Political eyes turn to mayoral, council contests

The 2008 presidential race has consumed the attention of the nation and true-blue Boston for nearly a year now, even though Barack Obama has dominated the polls locally. But the Reporter's temperamental seismograph is already picking up tremors from the election one year hence.

No one is predicting the fall of Mayor Thomas 'The Urban Mechanic' Menino as of yet, though the likely challenge from Councillor Michael Flaherty and a possible one from Councillor Sam Yoon could be good for the city's sticky-incumbent ailment. Those leaping from the City Council for Menino's seat - be they one or be they two - could jostle the field for one of the more interesting council races in recent memory.

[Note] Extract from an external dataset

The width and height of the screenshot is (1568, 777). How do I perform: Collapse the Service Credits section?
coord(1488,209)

Felix G. Arroyo (son of former Councillor and current director of transitional assistance for the state Felix D. Arroyo) has entered the fray with his first flurry of fundraising and a phalanx of volunteers passing out fliers at the polls.

"I'm going to have about 65 volunteers out on Election Day, we're going to be covering about 100 polls," said Arroyo on Monday. "They're going to get a card that says 'Thanks for voting. Please consider voting for Felix G. Arroyo in 2009.' "

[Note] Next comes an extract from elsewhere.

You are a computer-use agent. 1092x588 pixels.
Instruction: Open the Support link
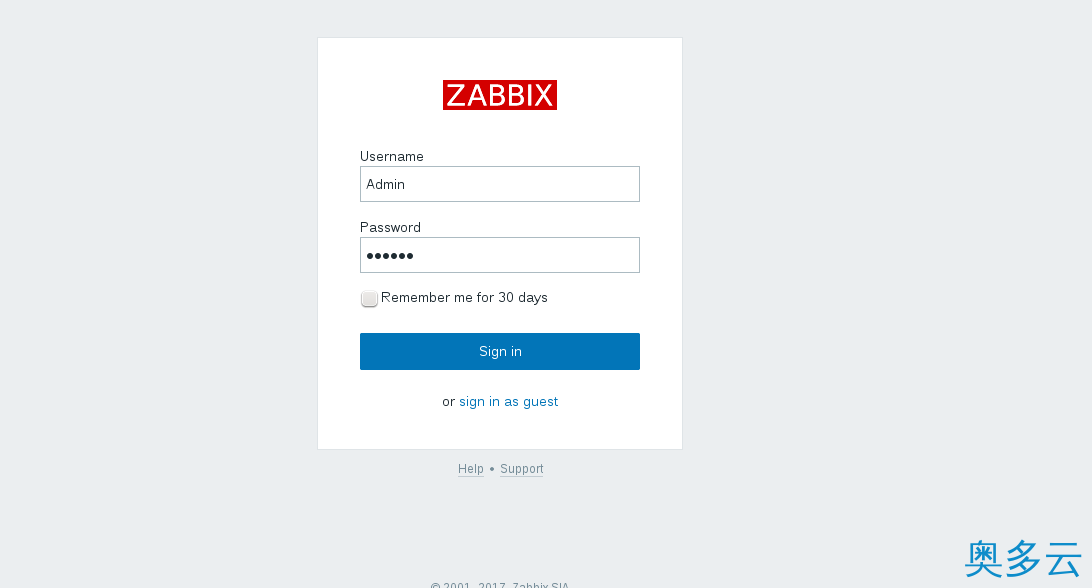point(521,469)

Arroyo has raised nearly $5,000 and is rumored to have gathered some talent together, including Pat Keaney from his father's campaign staff (the one who built him that cool grease-powered car) and Mark Pedulla from Gibran Rivera's respectable District 6 run in 2005.

With Nantucket transplant and former Republican Doug Bennett, Mattapan-based Jean Claude Sanon, and Dorchester's own Marty Hogan who kicks off fundraising on Nov. 14, Arroyo makes four new council candidates publicly hitting the streets. Tomas Gonzalez, once Menino's Latino liaison, is also rumored to be meeting with potential supporters, and there is further buzz that former Flaherty-aide Andrew Kenneally and current Yoon-aide David Halbert are considering the race.

Speaking of Yoon, the field for council at-large could potentially explode if he also decided to run for Mayor, a decision that might make some sense with the model of change used successfully now by both Deval Patrick and Barack Obama, and progressive voters and communities of color energized by this year's election.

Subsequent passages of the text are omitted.